Two items in my always-overstuffed email inbox caught my eye this morning. One offered me the glorious opportunity of coming in on my day off to listen to a speaker discuss ways we can reach our students through Facebook and MySpace. The other asked whether I was intrigued by the possibilities of using Second Life (a “Virtual World”) as an instructional tool. I’m sorry, but I am not intrigued, nor am I planning on spending my off-time listening to someone telling me how to reach out to students who can’t be troubled to reach out to the alarm clock each night to be sure that they get up in time to attend my class. When is this shit going to end?

When did it become my responsibility to meet students half-way, let alone going all the way over to their turf, to keep them interested in my class? What makes anyone think students would respond better to having a two-dimensional simulacrum of themselves listen to a two-dimensional simulacrum of me lecturing in a virtual classroom? What’s next? Virtual teleconferencing? Your on-screen persona watches a virtual television broadcast of my lecture, performed by my pre-recorded on-screen persona? Despite the Escher-esque subtleties of such a teaching environment, I just have to say “Fuck that.”

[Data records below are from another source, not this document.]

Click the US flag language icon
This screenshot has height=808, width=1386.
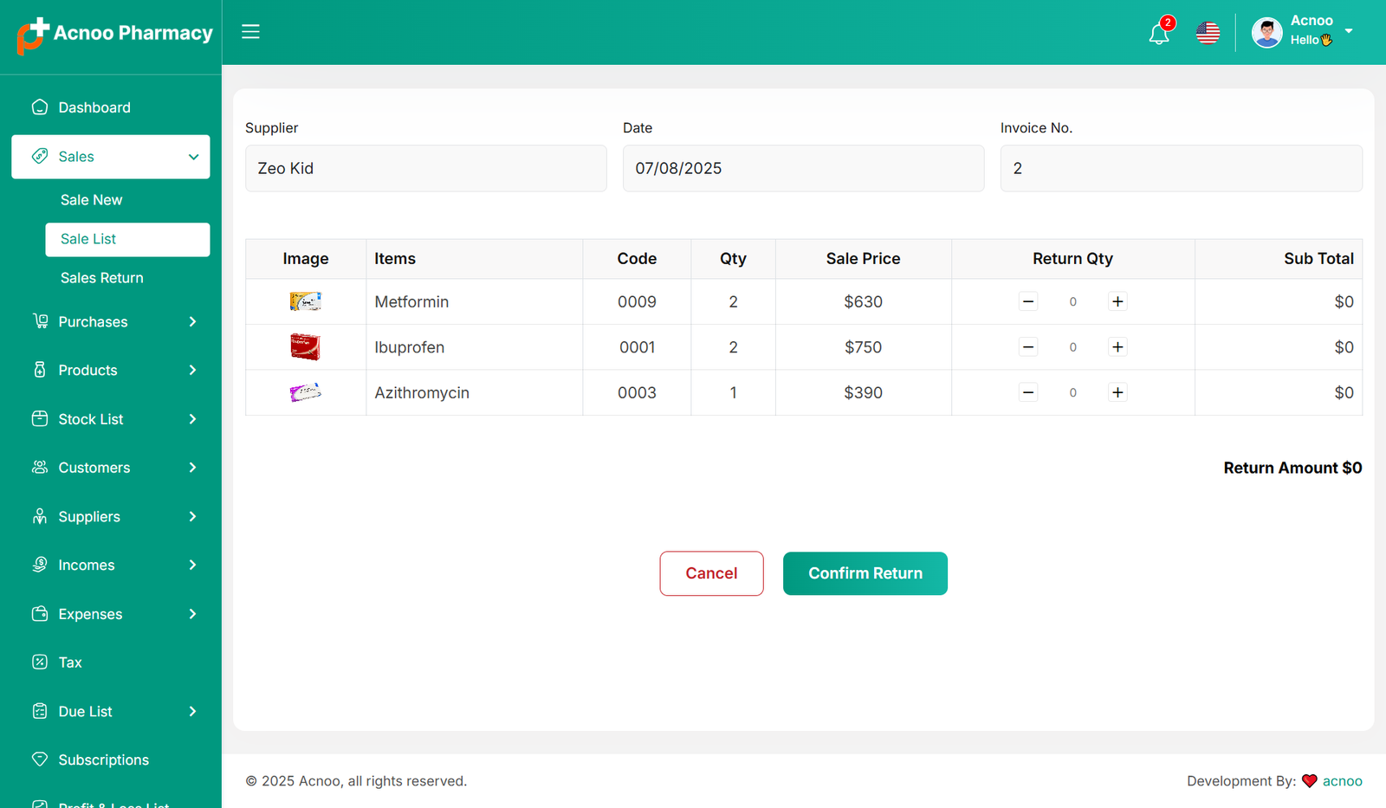[x=1208, y=33]
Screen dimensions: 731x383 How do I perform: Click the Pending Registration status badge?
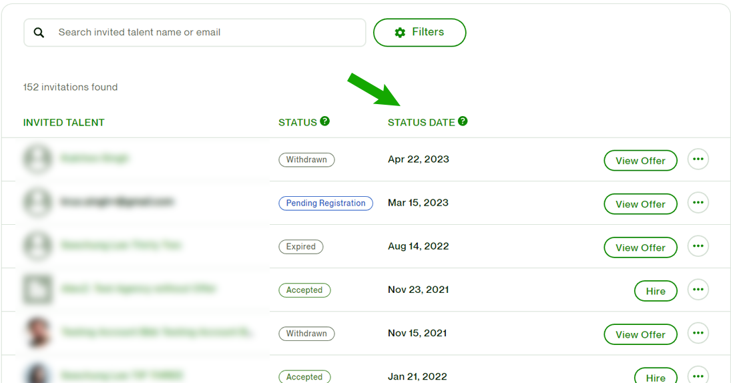coord(326,204)
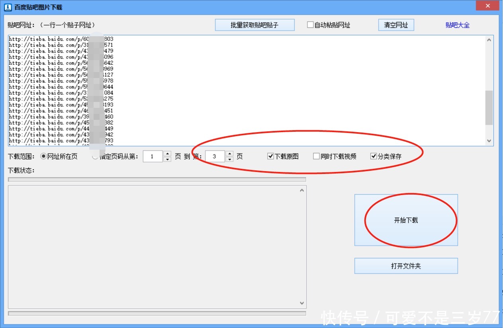Image resolution: width=503 pixels, height=328 pixels.
Task: Enable 同时下载视频 to also download videos
Action: coord(316,156)
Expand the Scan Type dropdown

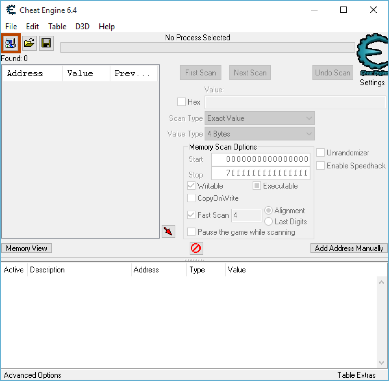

What folks don’t seem to be getting is that anything that is cool for students is cool because it violates the rules of the academy. I’m trying to imagine how I would have felt if an instructor had told me, back in the ‘70s, that he was going to teach me about Sociology by playing a bunch of YES albums and playing Dungeons and Dragons with us. The closest I can come to the reaction my 19-year-old self would have had is: A) What a dick, and B) I bet I can pull an A in this class with absolutely no effort at all, as long as I don’t let him know what a dick he is.

Can we please dispense with technological attempts to teach those who would rather be entertained than taught?